EXERCISE OBJECTIVE:
Reproduce the data below word for word, line by line, with nothing changed.

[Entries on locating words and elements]
::::::::::

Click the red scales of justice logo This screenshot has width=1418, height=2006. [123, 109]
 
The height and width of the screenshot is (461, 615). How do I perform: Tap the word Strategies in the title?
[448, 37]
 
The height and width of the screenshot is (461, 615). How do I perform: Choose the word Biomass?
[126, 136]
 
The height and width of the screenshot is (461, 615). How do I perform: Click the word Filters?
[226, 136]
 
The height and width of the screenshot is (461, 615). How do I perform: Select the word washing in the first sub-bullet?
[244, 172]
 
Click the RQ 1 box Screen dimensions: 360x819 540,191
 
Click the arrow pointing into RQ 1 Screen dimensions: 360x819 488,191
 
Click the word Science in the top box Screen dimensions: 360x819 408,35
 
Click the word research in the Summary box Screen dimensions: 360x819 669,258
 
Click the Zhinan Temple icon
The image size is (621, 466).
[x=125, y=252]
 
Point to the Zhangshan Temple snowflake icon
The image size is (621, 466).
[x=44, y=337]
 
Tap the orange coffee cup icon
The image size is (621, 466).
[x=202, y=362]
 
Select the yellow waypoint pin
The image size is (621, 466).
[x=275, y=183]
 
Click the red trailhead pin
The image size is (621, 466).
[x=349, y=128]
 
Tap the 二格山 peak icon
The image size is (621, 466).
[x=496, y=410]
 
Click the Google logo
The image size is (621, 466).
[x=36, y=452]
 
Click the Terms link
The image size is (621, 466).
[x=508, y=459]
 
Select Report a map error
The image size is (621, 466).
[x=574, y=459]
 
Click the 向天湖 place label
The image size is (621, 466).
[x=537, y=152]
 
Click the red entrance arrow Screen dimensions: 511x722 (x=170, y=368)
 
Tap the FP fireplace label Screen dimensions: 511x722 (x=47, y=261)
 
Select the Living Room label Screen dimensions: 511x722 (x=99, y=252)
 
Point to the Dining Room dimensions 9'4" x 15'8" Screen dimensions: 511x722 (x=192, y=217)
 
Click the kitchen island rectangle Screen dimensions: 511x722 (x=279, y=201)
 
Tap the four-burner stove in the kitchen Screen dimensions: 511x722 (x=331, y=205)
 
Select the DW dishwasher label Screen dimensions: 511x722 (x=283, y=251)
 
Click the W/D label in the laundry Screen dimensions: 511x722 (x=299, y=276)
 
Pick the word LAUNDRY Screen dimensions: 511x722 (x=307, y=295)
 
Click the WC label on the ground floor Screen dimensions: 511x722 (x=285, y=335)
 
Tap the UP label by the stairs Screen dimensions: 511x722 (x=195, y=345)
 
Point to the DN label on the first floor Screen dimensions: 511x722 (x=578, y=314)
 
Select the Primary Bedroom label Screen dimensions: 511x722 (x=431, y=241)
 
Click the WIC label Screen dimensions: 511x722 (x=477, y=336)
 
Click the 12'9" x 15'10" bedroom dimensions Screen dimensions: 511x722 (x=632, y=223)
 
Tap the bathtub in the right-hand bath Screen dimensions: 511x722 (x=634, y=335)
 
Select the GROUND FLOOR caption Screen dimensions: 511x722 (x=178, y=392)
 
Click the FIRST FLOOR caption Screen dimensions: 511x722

::::::::::

EXPECTED ANSWER:
Click the red scales of justice logo This screenshot has width=1418, height=2006. [123, 109]
 
The height and width of the screenshot is (461, 615). How do I perform: Tap the word Strategies in the title?
[448, 37]
 
The height and width of the screenshot is (461, 615). How do I perform: Choose the word Biomass?
[126, 136]
 
The height and width of the screenshot is (461, 615). How do I perform: Click the word Filters?
[226, 136]
 
The height and width of the screenshot is (461, 615). How do I perform: Select the word washing in the first sub-bullet?
[244, 172]
 
Click the RQ 1 box Screen dimensions: 360x819 540,191
 
Click the arrow pointing into RQ 1 Screen dimensions: 360x819 488,191
 
Click the word Science in the top box Screen dimensions: 360x819 408,35
 
Click the word research in the Summary box Screen dimensions: 360x819 669,258
 
Click the Zhinan Temple icon
The image size is (621, 466).
[x=125, y=252]
 
Point to the Zhangshan Temple snowflake icon
The image size is (621, 466).
[x=44, y=337]
 
Tap the orange coffee cup icon
The image size is (621, 466).
[x=202, y=362]
 
Select the yellow waypoint pin
The image size is (621, 466).
[x=275, y=183]
 
Click the red trailhead pin
The image size is (621, 466).
[x=349, y=128]
 
Tap the 二格山 peak icon
The image size is (621, 466).
[x=496, y=410]
 
Click the Google logo
The image size is (621, 466).
[x=36, y=452]
 
Click the Terms link
The image size is (621, 466).
[x=508, y=459]
 
Select Report a map error
The image size is (621, 466).
[x=574, y=459]
 
Click the 向天湖 place label
The image size is (621, 466).
[x=537, y=152]
 
Click the red entrance arrow Screen dimensions: 511x722 (x=170, y=368)
 
Tap the FP fireplace label Screen dimensions: 511x722 (x=47, y=261)
 
Select the Living Room label Screen dimensions: 511x722 (x=99, y=252)
 
Point to the Dining Room dimensions 9'4" x 15'8" Screen dimensions: 511x722 (x=192, y=217)
 
Click the kitchen island rectangle Screen dimensions: 511x722 (x=279, y=201)
 
Tap the four-burner stove in the kitchen Screen dimensions: 511x722 (x=331, y=205)
 
Select the DW dishwasher label Screen dimensions: 511x722 (x=283, y=251)
 
Click the W/D label in the laundry Screen dimensions: 511x722 (x=299, y=276)
 
Pick the word LAUNDRY Screen dimensions: 511x722 (x=307, y=295)
 
Click the WC label on the ground floor Screen dimensions: 511x722 (x=285, y=335)
 
Tap the UP label by the stairs Screen dimensions: 511x722 (x=195, y=345)
 
Point to the DN label on the first floor Screen dimensions: 511x722 (x=578, y=314)
 
Select the Primary Bedroom label Screen dimensions: 511x722 (x=431, y=241)
 
Click the WIC label Screen dimensions: 511x722 (x=477, y=336)
 
Click the 12'9" x 15'10" bedroom dimensions Screen dimensions: 511x722 (x=632, y=223)
 
Tap the bathtub in the right-hand bath Screen dimensions: 511x722 (x=634, y=335)
 
Select the GROUND FLOOR caption Screen dimensions: 511x722 (x=178, y=392)
 
Click the FIRST FLOOR caption Screen dimensions: 511x722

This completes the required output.